HVAC technician explaining to homeowner if heat pump is worth it

For years, the HVAC industry was solely made up of furnaces and air conditioners. However, that hasn’t stopped new technologies and inventions from entering the HVAC world. With these advancements, you can now warm your home up with only electricity or heat and cool your home with the same system. The machine we’re describing is the heat pump.

It can be a great option for a lot of families, but it may leave you wondering if a heat pump is worth it?

In most cases, heat pumps are worth it. Heat pumps are usually more expensive to install, but you end up saving more money throughout the year with low maintenance costs, making heat pumps a great investment. Additionally, heat pumps are much safer with no risks for a gas leak, which can expose you to carbon monoxide. 

Below, we dig deeper into the pros and cons of heat pumps to help you decide if a heat pump is a right choice for you. 

How Does a Heat Pump Work?

Heat pumps don’t directly generate heat like a furnace would. Instead, it transfers heat between outside and indoors. This system doesn’t require any fossil fuels to burn at all. It can do the job using just electricity.

A heat pump is able to do this because it is actually a system made up of two different units. One is placed inside and one is outside. Heat simply transfers between the two oftentimes without air ducts being necessary at all.

The Benefits of Owning a Heat Pump

Your HVAC units take up a big chunk of your monthly energy bills. We want you to feel great about your decision when you go to install a new unit. We routinely install heat pumps, furnaces, and air conditioners for our customers, so we’ll be ready to help when you make your choice. Here are some of the positives of owning a heat pump!


At the end of the day, it doesn’t matter how great new technology is if it costs way more than the existing equipment. Luckily, that isn’t the case for heat pumps! In fact, one of the primary benefits of a heat pump is that it costs much less to operate.

One of the main reasons for this is the fuel source. Heat pumps can use electricity to move heat from one place to another with the help of a refrigerant. This requires a lot less energy than burning fuel and trying to harness that heat. Additionally, electricity is a power source that is becoming more and more efficient to produce every year with added renewable energy infrastructure. The savings could end up cutting your heating bill in half in some cases!


This added benefit is often overlooked, but it’s essential to remember.

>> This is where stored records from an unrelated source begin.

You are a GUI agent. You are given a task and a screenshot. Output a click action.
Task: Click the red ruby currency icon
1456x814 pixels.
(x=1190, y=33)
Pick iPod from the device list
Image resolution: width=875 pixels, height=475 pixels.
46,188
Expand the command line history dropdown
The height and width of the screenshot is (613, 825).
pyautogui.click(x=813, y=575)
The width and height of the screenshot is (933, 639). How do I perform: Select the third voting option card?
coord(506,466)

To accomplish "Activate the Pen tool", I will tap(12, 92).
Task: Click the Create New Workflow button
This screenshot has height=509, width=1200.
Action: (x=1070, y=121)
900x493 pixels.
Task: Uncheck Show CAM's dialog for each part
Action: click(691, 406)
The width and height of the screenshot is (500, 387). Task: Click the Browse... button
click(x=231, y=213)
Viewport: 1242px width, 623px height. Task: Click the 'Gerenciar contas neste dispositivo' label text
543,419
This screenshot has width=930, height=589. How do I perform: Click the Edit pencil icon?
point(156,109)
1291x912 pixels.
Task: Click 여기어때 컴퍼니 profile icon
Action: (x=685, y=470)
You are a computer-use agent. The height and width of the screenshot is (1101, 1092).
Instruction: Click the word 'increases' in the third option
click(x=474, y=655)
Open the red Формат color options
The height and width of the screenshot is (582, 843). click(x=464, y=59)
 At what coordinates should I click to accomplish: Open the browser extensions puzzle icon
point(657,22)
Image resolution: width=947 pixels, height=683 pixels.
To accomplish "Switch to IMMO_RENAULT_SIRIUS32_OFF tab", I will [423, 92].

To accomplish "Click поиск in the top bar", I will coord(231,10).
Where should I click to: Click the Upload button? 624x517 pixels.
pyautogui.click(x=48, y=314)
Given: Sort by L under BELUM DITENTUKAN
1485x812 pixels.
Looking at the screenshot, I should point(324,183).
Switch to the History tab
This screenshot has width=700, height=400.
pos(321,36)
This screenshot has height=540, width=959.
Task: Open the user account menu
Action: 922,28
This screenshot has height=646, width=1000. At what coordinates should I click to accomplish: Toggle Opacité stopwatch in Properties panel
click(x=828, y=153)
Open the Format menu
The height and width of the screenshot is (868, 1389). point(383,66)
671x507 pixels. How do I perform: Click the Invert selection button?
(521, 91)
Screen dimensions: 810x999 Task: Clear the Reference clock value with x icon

Any gas-power appliance has the potential to accidentally emit carbon monoxide into your home. It’s a small chance, but when multiplied by millions of homes across America, carbon monoxide poisoning ends up impacting thousands of families every single year. That doesn’t mean all gas-powered appliances are bad. It just means that you need to stay vigilant by keeping your CO detectors up to date and following up with routine maintenance. A heat pump avoids all this hassle because it doesn’t have the risk of a gas leak or CO problem.

The Cons of Owning a Heat Pump

Installation Costs

Heat pumps can cost more to install. Luckily, you can make this up with your monthly energy savings, but it could take quite a few months before those savings make up for it. If you are planning to move in the next few months, or don’t want to deal with the higher installation costs, then a furnace might be a better option.

Lack of Power

Furnaces create their own heat. While one might see this as an inherent inefficiency, others can look at it as the best way to fight off cold temperatures. If we were an HVAC company in Minnesota or Wisconsin, we probably would steer people more towards furnaces because the extra power is worth it to overcome the extremely cold winters over there.

The experts at Earnhardt Heating and Cooling can help you select a unit that works with your budget, lifestyle, and indoor comfort needs. To schedule an appointment, call (336) 814-2613 or fill out an online contact form.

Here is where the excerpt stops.